**Exercise details**
Please reproduce the whole listing without altering anything.

== Segment start ==

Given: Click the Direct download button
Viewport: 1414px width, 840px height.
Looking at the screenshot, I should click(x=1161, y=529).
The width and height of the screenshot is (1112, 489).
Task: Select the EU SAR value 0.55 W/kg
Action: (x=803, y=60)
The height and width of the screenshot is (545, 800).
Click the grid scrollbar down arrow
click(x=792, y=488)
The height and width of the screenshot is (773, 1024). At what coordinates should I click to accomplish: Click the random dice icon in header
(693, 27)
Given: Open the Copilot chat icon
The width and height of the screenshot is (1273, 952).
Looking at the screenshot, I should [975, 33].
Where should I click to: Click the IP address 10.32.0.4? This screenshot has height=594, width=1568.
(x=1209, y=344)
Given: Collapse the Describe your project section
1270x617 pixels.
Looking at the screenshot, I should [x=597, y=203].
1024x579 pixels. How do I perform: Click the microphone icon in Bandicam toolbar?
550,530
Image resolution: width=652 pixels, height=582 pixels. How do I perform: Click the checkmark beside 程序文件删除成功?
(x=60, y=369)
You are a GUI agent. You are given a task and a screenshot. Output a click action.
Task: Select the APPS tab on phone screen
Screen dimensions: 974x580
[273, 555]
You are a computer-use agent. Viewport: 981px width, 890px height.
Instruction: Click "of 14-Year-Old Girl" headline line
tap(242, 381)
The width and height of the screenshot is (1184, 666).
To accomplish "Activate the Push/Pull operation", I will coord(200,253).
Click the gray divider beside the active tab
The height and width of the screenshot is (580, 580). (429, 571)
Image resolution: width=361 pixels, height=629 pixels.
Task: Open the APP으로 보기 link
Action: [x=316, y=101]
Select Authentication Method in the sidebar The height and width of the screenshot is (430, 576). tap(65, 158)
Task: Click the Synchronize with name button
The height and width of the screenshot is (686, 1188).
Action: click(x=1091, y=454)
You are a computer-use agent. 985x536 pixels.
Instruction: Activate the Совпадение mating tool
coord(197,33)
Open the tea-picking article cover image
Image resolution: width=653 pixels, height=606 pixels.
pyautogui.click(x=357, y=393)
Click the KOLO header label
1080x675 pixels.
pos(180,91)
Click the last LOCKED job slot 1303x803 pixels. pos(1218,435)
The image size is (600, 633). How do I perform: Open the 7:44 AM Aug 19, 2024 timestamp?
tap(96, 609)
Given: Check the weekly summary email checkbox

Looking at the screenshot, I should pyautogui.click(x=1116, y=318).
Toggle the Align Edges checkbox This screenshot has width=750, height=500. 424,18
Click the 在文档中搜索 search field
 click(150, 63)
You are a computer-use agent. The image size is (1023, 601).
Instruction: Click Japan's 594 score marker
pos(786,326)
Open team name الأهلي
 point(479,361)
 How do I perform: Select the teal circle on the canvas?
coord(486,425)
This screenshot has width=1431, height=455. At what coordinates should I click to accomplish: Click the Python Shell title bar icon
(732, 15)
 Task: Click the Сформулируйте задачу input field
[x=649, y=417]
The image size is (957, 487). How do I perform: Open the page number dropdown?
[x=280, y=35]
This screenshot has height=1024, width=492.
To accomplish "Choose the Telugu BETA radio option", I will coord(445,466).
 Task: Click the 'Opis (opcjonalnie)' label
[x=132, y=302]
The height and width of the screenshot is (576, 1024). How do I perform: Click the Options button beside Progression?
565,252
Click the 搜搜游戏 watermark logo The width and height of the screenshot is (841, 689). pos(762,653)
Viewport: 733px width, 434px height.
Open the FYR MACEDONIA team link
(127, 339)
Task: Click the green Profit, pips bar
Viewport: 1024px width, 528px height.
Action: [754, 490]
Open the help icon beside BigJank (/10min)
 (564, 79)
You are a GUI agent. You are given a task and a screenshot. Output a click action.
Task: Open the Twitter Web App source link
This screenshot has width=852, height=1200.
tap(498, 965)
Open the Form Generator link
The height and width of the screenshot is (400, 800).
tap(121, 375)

== Segment end ==

**Exercise output**
Given: Click the Direct download button
Viewport: 1414px width, 840px height.
Looking at the screenshot, I should click(x=1161, y=529).
The width and height of the screenshot is (1112, 489).
Task: Select the EU SAR value 0.55 W/kg
Action: (x=803, y=60)
The height and width of the screenshot is (545, 800).
Click the grid scrollbar down arrow
click(x=792, y=488)
The height and width of the screenshot is (773, 1024). At what coordinates should I click to accomplish: Click the random dice icon in header
(693, 27)
Given: Open the Copilot chat icon
The width and height of the screenshot is (1273, 952).
Looking at the screenshot, I should [975, 33].
Where should I click to: Click the IP address 10.32.0.4? This screenshot has height=594, width=1568.
(x=1209, y=344)
Given: Collapse the Describe your project section
1270x617 pixels.
Looking at the screenshot, I should [x=597, y=203].
1024x579 pixels. How do I perform: Click the microphone icon in Bandicam toolbar?
550,530
Image resolution: width=652 pixels, height=582 pixels. How do I perform: Click the checkmark beside 程序文件删除成功?
(x=60, y=369)
You are a GUI agent. You are given a task and a screenshot. Output a click action.
Task: Select the APPS tab on phone screen
Screen dimensions: 974x580
[273, 555]
You are a computer-use agent. Viewport: 981px width, 890px height.
Instruction: Click "of 14-Year-Old Girl" headline line
tap(242, 381)
The width and height of the screenshot is (1184, 666).
To accomplish "Activate the Push/Pull operation", I will coord(200,253).
Click the gray divider beside the active tab
The height and width of the screenshot is (580, 580). (429, 571)
Image resolution: width=361 pixels, height=629 pixels.
Task: Open the APP으로 보기 link
Action: [x=316, y=101]
Select Authentication Method in the sidebar The height and width of the screenshot is (430, 576). tap(65, 158)
Task: Click the Synchronize with name button
The height and width of the screenshot is (686, 1188).
Action: click(x=1091, y=454)
You are a computer-use agent. 985x536 pixels.
Instruction: Activate the Совпадение mating tool
coord(197,33)
Open the tea-picking article cover image
Image resolution: width=653 pixels, height=606 pixels.
pyautogui.click(x=357, y=393)
Click the KOLO header label
1080x675 pixels.
pos(180,91)
Click the last LOCKED job slot 1303x803 pixels. pos(1218,435)
The image size is (600, 633). How do I perform: Open the 7:44 AM Aug 19, 2024 timestamp?
tap(96, 609)
Given: Check the weekly summary email checkbox

Looking at the screenshot, I should pyautogui.click(x=1116, y=318).
Toggle the Align Edges checkbox This screenshot has width=750, height=500. 424,18
Click the 在文档中搜索 search field
 click(150, 63)
You are a computer-use agent. The image size is (1023, 601).
Instruction: Click Japan's 594 score marker
pos(786,326)
Open team name الأهلي
 point(479,361)
 How do I perform: Select the teal circle on the canvas?
coord(486,425)
This screenshot has width=1431, height=455. At what coordinates should I click to accomplish: Click the Python Shell title bar icon
(732, 15)
 Task: Click the Сформулируйте задачу input field
[x=649, y=417]
The image size is (957, 487). How do I perform: Open the page number dropdown?
[x=280, y=35]
This screenshot has height=1024, width=492.
To accomplish "Choose the Telugu BETA radio option", I will coord(445,466).
 Task: Click the 'Opis (opcjonalnie)' label
[x=132, y=302]
The height and width of the screenshot is (576, 1024). How do I perform: Click the Options button beside Progression?
565,252
Click the 搜搜游戏 watermark logo The width and height of the screenshot is (841, 689). pos(762,653)
Viewport: 733px width, 434px height.
Open the FYR MACEDONIA team link
(127, 339)
Task: Click the green Profit, pips bar
Viewport: 1024px width, 528px height.
Action: [754, 490]
Open the help icon beside BigJank (/10min)
 (564, 79)
You are a GUI agent. You are given a task and a screenshot. Output a click action.
Task: Open the Twitter Web App source link
This screenshot has width=852, height=1200.
tap(498, 965)
Open the Form Generator link
The height and width of the screenshot is (400, 800).
tap(121, 375)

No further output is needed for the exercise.